2. Perubahan sensori persepsi: halusinasi pendengaran berhubungan dengan menarik 
diri.
3. Isolasi sosial: menarik diri berhubungan dengan harga diri rendah kronis.
Pada rumusan diagnosis keperawatan yang menggunakan typology single diagnosis, 
maka rumusan diagnosis adalah menggunakan etiologi saja. Berdasarkan pohon masalah di 
atas maka rumusan diagnosis sebagai berikut.
1. Perubahan sensori persepsi: halusinasi.
2. Isolasi sosial: menarik diri.
3. Gangguan konsep diri: harga diri rendah kronis.
Rencana Tindakan Keperawatan
Rencana tindakan keperawatan terdiri atas empat komponen, yaitu tujuan umum, tujuan 
khusus, rencana tindakan keperawatan, dan rasional. Tujuan umum berfokus pada penyelesaian 
masalah (P). Tujuan ini dapat dicapai jika tujuan khusus yang ditetapkan telah tercapai. 
Tujuan khusus berfokus pada penyelesaian etiologi (E). Tujuan ini merupakan rumusan 
kemampuan pasien yang harus dicapai. Pada umumnya kemampuan ini terdiri atas tiga aspek, 
yaitu sebagai berikut (Stuart dan Sundeen, 2002).
1. Kemampuan kognitif diperlukan untuk menyelesaikan etiologi dari diagnosis 
keperawatan.
2. Kemampuan psikomotor diperlukan agar etiologi dapat selesai.
3. Kemampuan afektif perlu dimiliki agar pasien percaya akan kemampuan menyelesaikan 
masalah.
Rencana tindakan keperawatan merupakan serangkaian tindakan yang dapat 
dilaksanakan untuk mencapai setiap tujuan khusus. Sementara rasional adalah alasan ilmiah 
mengapa tindakan diberikan. Alasan ini bisa didapatkan dari literatur, hasil penelitian, dan 
pengalaman praktik. Rencana tindakan yang digunakan di tatanan kesehatan kesehatan 
jiwa disesuaikan dengan standar asuhan keperawatan jiwa Indonesia. Standar keperawatan 
Amerika menyatakan terdapat empat macam tindakan keperawatan, yaitu (1) asuhan 
mandiri, (2) kolaboratif, (3) pendidikan kesehatan, dan (4) observasi lanjutan.
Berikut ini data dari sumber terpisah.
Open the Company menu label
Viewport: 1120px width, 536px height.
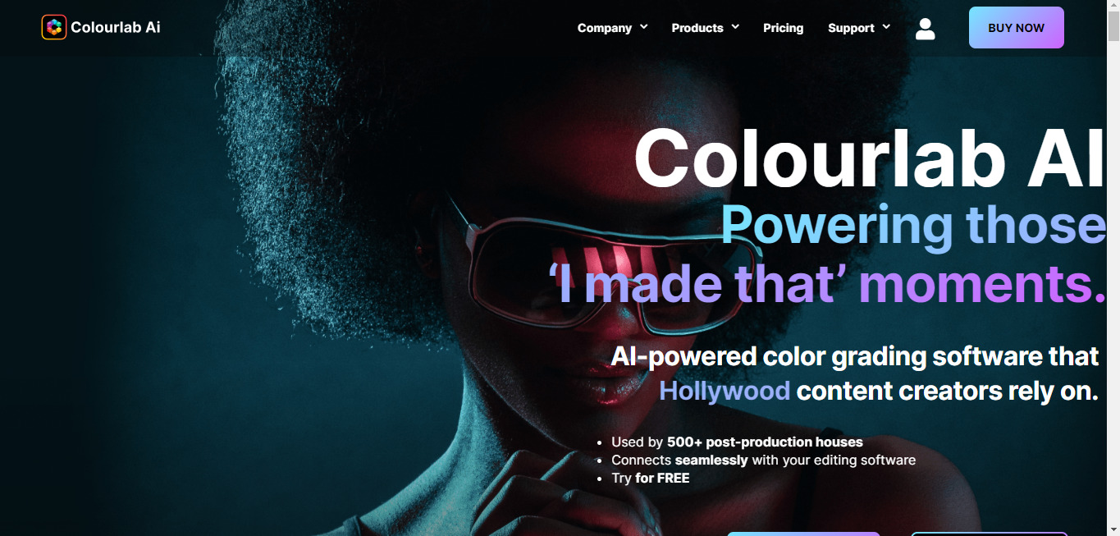605,28
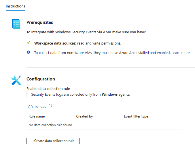This screenshot has width=195, height=148.
Task: Click the Prerequisites checklist icon
Action: click(x=16, y=24)
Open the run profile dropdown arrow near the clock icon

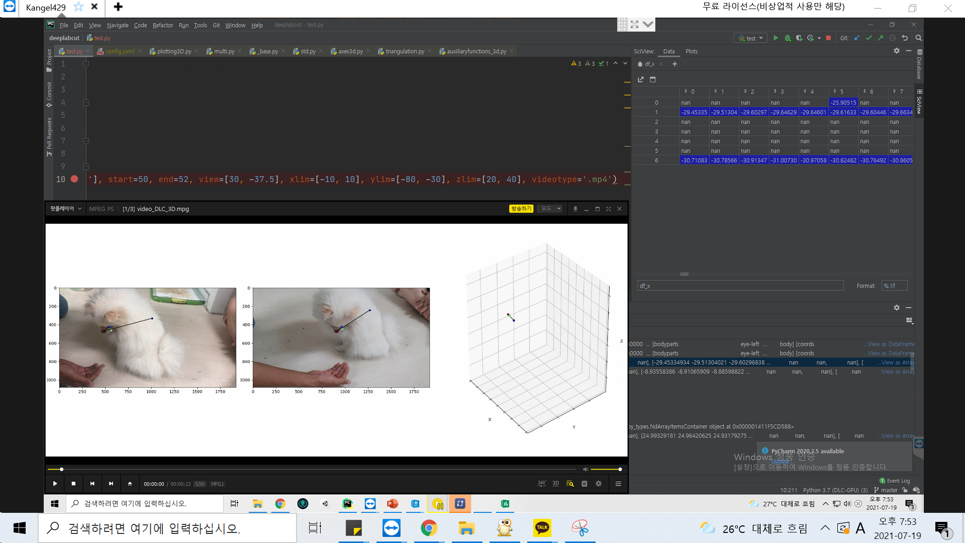tap(819, 38)
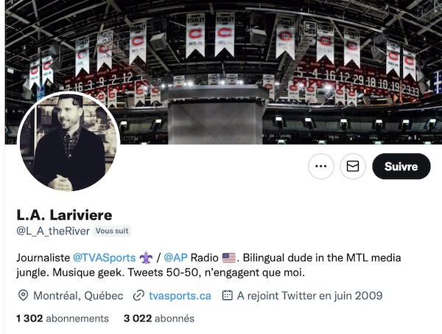Image resolution: width=442 pixels, height=334 pixels.
Task: Open the arena banner header image
Action: click(x=223, y=72)
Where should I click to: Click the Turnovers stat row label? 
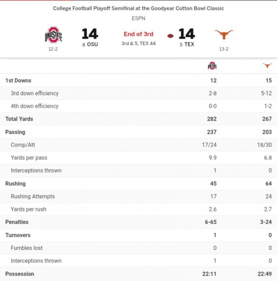18,235
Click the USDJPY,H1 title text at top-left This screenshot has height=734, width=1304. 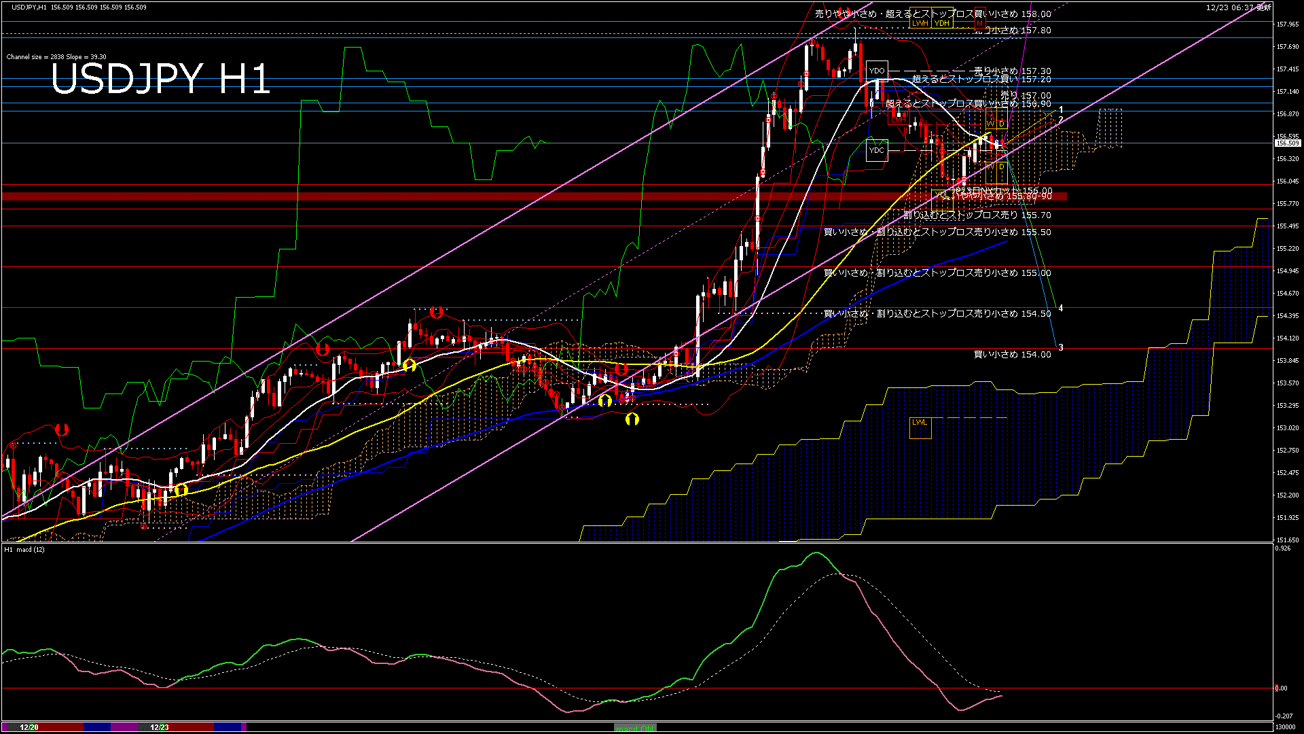pos(30,7)
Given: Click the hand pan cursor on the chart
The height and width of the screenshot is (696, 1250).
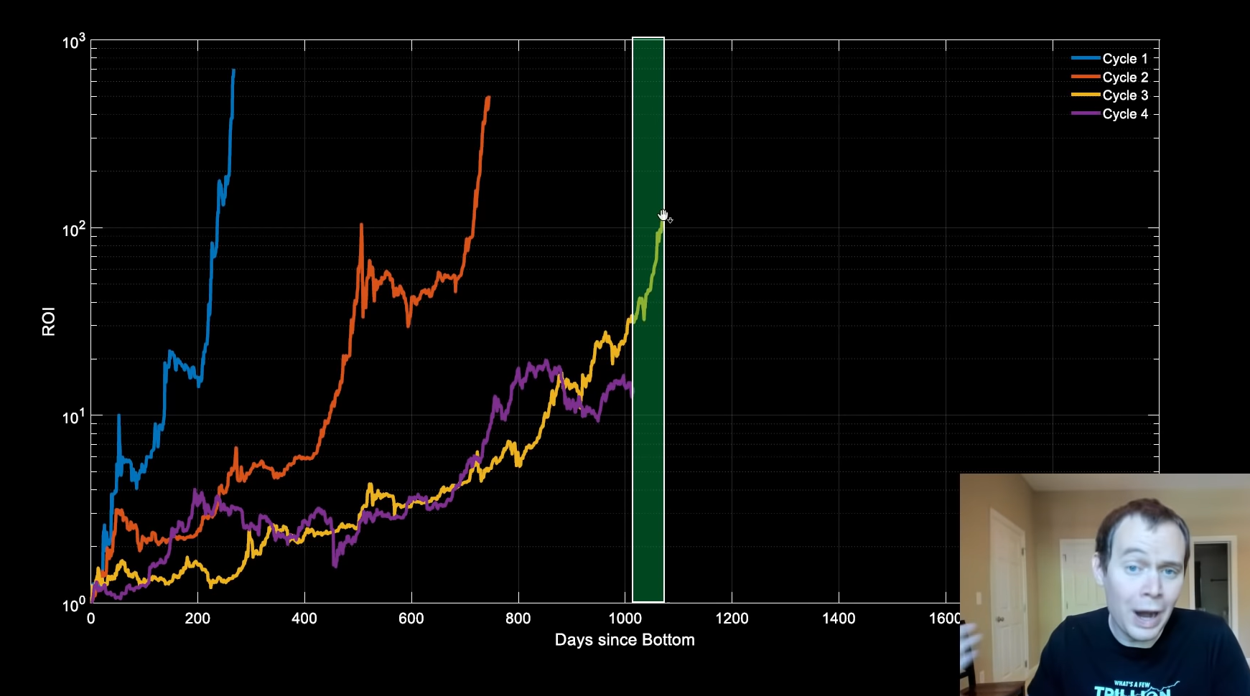Looking at the screenshot, I should (663, 215).
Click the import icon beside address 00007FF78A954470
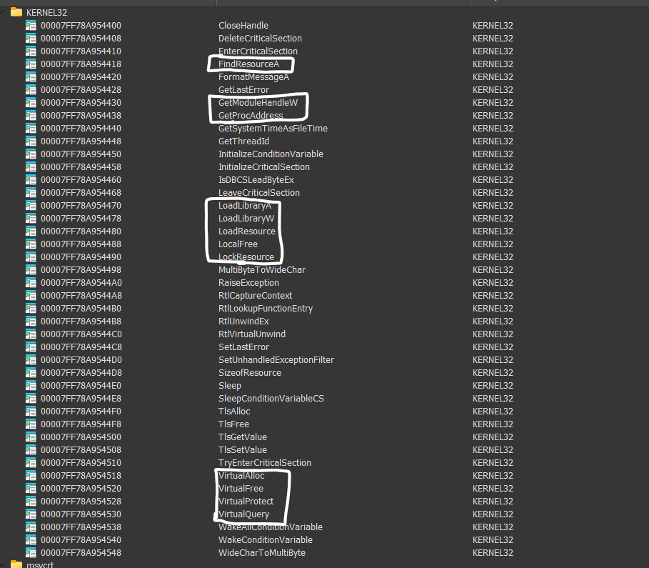This screenshot has height=568, width=649. [x=31, y=206]
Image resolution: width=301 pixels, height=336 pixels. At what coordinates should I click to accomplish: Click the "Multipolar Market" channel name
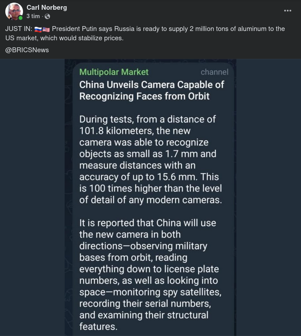pyautogui.click(x=114, y=72)
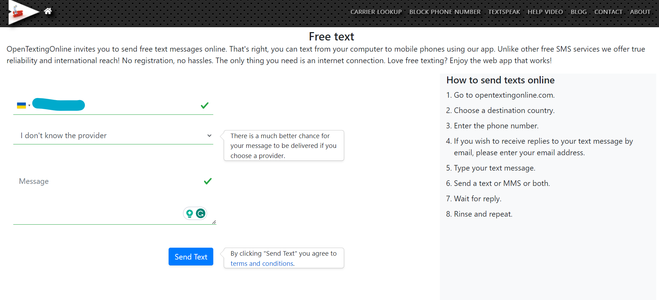
Task: Click the Ukraine flag country icon
Action: (21, 105)
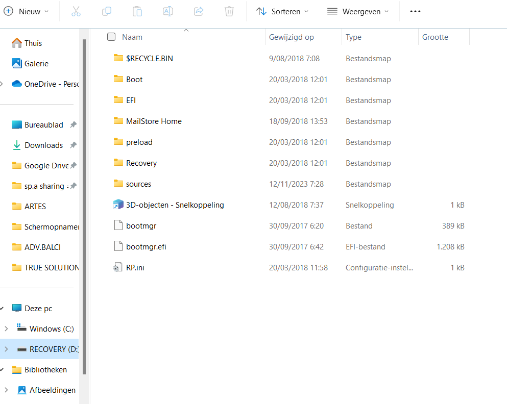The width and height of the screenshot is (507, 404).
Task: Open the Sorteren dropdown menu
Action: pos(282,11)
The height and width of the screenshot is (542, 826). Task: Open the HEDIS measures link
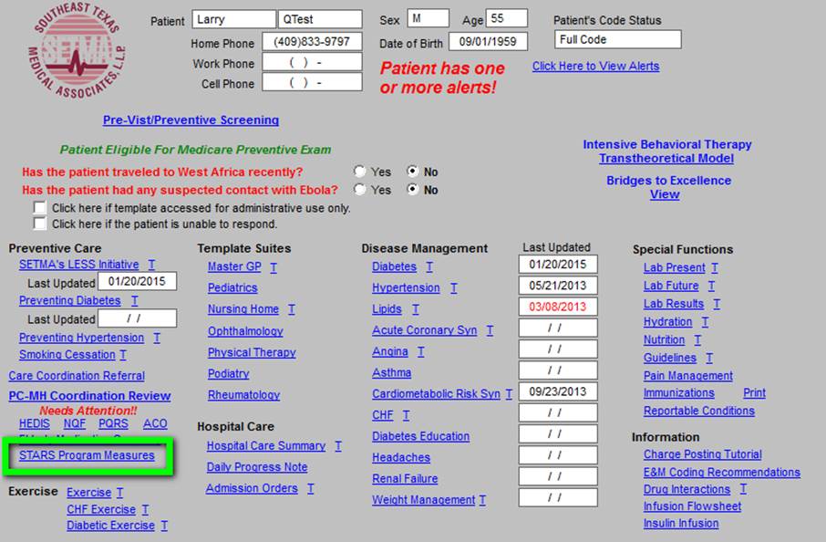35,424
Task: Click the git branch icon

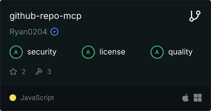Action: pos(195,16)
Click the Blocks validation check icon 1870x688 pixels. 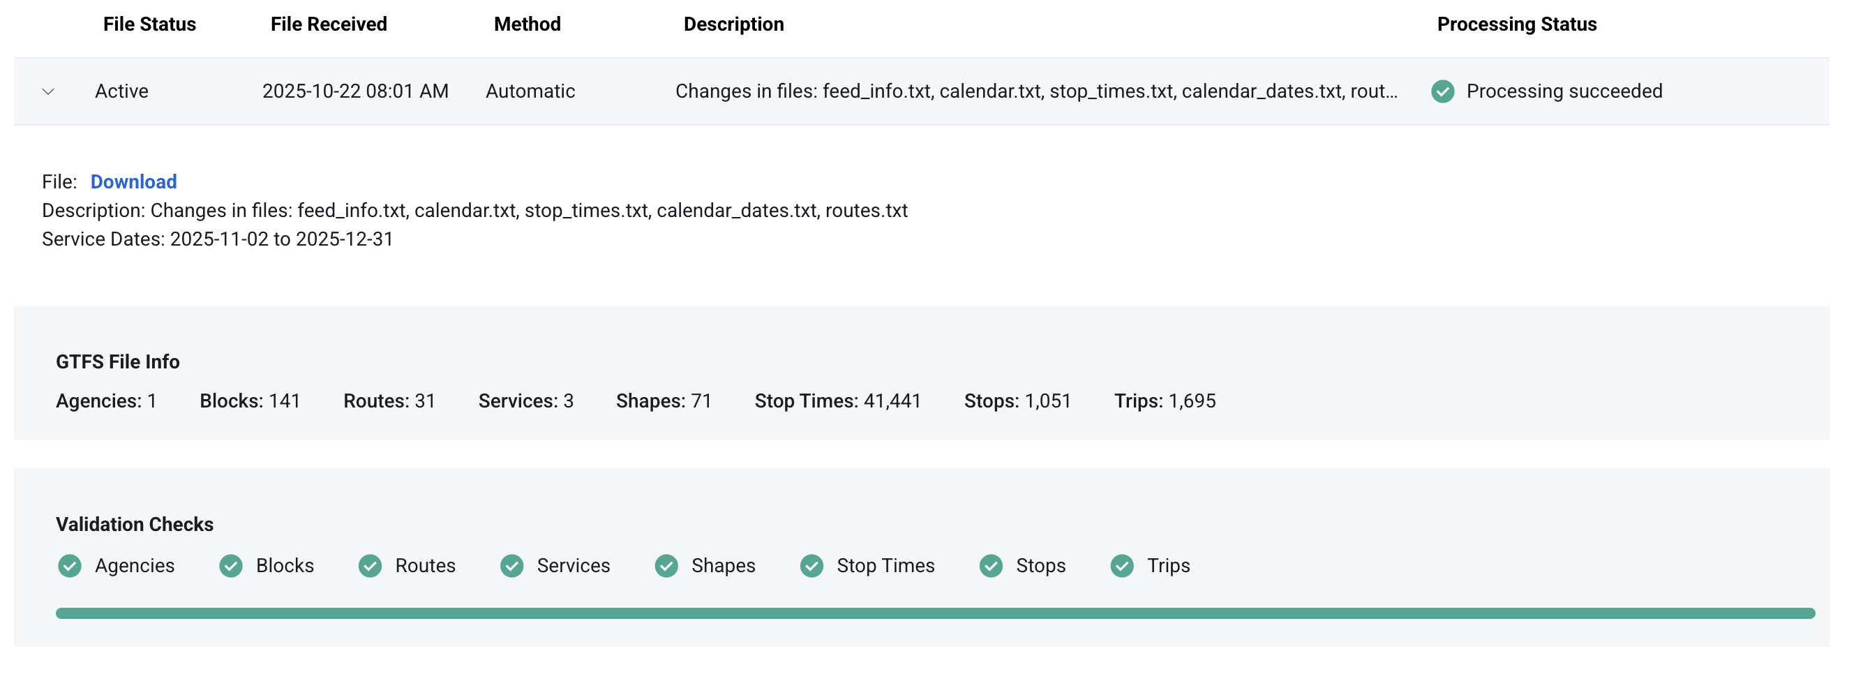point(231,565)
Tindakan keperawatan harus menggambarkan tindakan keperawatan yang mandiri, 
serta kerja sama dengan pasien, keluarga, kelompok, dan kolaborasi dengan tim kesehatan 
jiwa yang lain.
Mengingat sulitnya membuat rencana tindakan pada pasien gangguan jiwa, mahasiswa 
disarankan membuat Laporan Pendahuluan dan Strategi Pelaksanaan (LPSP), yang berisi 
tentang proses keperawatan dan strategi pelaksanaan tindakan yang direncanakan. Proses 
keperawatan dimaksud dalam LPSP ini adalah uraian singkat tentang satu masalah yang 
ditemukan, terdiri atas data subjektif, objektif, penilaian (assessment), dan perencanaan 
(planning) (SOAP). Satu tindakan yang direncanakan dibuatkan strategi pelaksanaan (SP), 
yang terdiri atas fase orientasi, fase kerja, dan terminasi.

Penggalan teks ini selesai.